La maison que j’habite a plus de cent cinquante ans. Au moment de sa construction, elle était la dernière du quatrième rang de Saint-Alexandre-de-Kamouraska, un rang qui ne débouchait pas alors, mais qui donne aujourd’hui sur le Chemin du Lac, cette voie qu’empruntaient déjà notamment les Malécites avant même que les Blancs ne s’intéressent à ce coin de pays. Maison de colonisation, donc, sise à l’époque en pleine forêt. Période de misère où la vie se gagnait à coups de hache et à l’huile de bras, où l’on se construisait un abri temporaire en attendant de pouvoir soustraire à la forêt ambiante les madriers qui allaient permettre une installation permanente. Mais si ces pauvres pionniers en arrachaient comme ce n’est pas permis, ils avaient tout au moins pour les encourager dans leur détresse la caution morale des élites du temps. Craignant de voir leurs ouailles quitter la saine campagne et aller joindre les troupeaux en perdition dans les villes de Québec et de Montréal, voulant mettre un frein à l’exode massif des populations rurales qui gagnaient les États-Unis pour une vie « facile » dans les « factries » de la côte Est, le clergé et les élus, qui en avaient l’habitude à l’époque, s’étaient donné la main pour inciter ces hordes démunies à rester chez nous.
Je me souviens, dans les années 1970, avoir visité une ferme à Saint-Elzéar-de-Témiscouata. Superbes bâtiments admirablement entretenus, parterre manucuré, lopins de terre vallonnés, riches et fertiles, vert azote comme diraient les agronomes. Je remarque près de la grange un instrument aratoire dont je ne connais pas l’utilité. « Ça, c’est une essoucheuse.

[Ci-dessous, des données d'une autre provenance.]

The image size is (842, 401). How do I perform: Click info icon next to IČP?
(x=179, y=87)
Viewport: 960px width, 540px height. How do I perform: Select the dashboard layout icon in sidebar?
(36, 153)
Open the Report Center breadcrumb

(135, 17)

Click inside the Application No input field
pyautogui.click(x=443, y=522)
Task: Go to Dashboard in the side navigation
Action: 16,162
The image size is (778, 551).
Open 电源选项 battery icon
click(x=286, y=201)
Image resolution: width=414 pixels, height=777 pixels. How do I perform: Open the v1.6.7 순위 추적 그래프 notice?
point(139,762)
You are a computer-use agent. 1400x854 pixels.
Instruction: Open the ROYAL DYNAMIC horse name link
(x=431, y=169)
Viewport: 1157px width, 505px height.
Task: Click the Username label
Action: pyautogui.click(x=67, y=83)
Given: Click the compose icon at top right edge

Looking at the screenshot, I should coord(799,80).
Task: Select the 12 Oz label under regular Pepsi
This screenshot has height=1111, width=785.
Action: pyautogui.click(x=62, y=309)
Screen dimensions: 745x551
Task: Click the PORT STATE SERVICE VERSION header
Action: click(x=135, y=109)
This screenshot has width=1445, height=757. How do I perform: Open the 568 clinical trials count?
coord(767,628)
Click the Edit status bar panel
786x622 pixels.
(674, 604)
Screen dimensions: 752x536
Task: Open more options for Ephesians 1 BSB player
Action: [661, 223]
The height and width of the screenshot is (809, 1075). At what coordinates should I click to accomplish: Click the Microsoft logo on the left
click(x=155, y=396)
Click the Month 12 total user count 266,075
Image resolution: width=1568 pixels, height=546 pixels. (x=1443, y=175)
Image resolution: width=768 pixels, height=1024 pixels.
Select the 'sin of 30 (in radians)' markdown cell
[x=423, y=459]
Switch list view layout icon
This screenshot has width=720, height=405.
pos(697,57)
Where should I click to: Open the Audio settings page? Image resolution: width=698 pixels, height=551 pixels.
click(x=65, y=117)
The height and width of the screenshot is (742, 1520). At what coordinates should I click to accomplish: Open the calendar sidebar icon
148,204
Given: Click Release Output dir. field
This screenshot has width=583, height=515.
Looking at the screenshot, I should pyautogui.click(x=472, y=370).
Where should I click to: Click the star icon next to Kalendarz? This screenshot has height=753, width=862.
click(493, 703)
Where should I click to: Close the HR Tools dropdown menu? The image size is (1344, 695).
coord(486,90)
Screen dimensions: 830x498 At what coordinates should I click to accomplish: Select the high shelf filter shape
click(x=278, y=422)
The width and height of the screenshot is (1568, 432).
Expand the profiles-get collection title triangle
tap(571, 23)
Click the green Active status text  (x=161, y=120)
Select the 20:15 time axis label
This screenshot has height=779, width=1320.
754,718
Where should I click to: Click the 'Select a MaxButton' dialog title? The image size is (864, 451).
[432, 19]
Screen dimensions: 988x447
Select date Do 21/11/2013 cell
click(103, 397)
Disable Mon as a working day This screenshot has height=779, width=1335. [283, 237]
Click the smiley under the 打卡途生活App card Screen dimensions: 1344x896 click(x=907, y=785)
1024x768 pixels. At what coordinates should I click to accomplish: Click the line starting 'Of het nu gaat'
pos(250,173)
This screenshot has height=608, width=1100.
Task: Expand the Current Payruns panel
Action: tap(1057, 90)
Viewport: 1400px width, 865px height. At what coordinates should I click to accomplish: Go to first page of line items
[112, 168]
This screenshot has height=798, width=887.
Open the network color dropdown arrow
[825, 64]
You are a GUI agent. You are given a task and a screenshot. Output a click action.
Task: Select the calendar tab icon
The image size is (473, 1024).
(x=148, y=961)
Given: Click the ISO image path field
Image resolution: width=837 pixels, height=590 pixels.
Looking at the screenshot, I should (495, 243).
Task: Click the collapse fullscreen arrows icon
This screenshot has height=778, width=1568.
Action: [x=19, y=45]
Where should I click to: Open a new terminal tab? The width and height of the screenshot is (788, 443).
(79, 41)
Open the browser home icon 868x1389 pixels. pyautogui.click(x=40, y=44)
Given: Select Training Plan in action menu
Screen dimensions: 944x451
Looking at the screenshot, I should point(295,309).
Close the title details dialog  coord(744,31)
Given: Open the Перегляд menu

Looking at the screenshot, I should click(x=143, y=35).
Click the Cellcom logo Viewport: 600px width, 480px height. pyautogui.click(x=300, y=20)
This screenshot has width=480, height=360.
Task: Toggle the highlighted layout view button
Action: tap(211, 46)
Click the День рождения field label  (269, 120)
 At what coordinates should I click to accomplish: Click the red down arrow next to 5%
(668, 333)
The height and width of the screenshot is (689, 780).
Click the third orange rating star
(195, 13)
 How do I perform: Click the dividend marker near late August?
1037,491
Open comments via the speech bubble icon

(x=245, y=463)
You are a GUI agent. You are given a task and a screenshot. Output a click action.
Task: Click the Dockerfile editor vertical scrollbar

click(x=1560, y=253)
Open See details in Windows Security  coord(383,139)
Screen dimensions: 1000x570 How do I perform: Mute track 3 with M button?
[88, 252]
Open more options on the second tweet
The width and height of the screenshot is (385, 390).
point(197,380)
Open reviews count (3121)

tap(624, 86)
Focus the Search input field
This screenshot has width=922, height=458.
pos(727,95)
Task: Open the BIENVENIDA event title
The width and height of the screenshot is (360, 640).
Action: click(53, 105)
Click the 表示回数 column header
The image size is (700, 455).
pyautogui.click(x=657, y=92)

On gréait ça après les bœufs, pis, plus tard, après les chevaux. Ça servait à arracher les troncs après qu’on avait coupé les arbres. J’travaillais avec mon père. J’vous jure qu’on en a trimé un coup pour en arriver à c’te belle terre faite-là… Pis aujourd’hui, y voudrait qu’on reboise tout ça! » Belle carrure d’homme malgré l’âge, visage volontaire, regard franc et profond comme la vallée. Même pas de dépit dans la voix, juste un soupçon de regret, et d’incompréhension.
Sur l’île Verte, où j’ai traîné mes savates un certain temps à la même période, il y avait à l’époque plus de vingt familles qui vivaient encore des ressources de l’île, principalement de l’agriculture et de la pêche. On parle aujourd’hui de l’île comme d’un havre de paix, un bijou environnemental, mais, à mes yeux, la véritable écologie ne fait pas abstraction de la présence humaine. Dans ce cas, il y a eu perte réelle. Comment se fait-il que, génération après génération, et pendant près de deux siècles, des milliers de personnes ont pu vivre des ressources de l’île, alors que la chose ne semble plus possible aujourd’hui? Avait-on besoin de vider Forillon de ses habitants pour en préserver la beauté et la faire partager à l’univers?
C’est à ces questions que devraient s’attarder les bonzes qui nous gouvernent, au lieu de stigmatiser les régions et de les traiter comme les parias du Québec. Et ce n’est certes pas en vidant l’appareil gouvernemental de ses scientifiques les plus versés en matière de faune, de compréhension et de préservation de l’environnement que ces émules de Harper y trouveront réponse. Ils finiraient peut-être par comprendre cette vérité essentielle : l’économie ne se construit ni au détriment des hommes ni au détriment de la nature.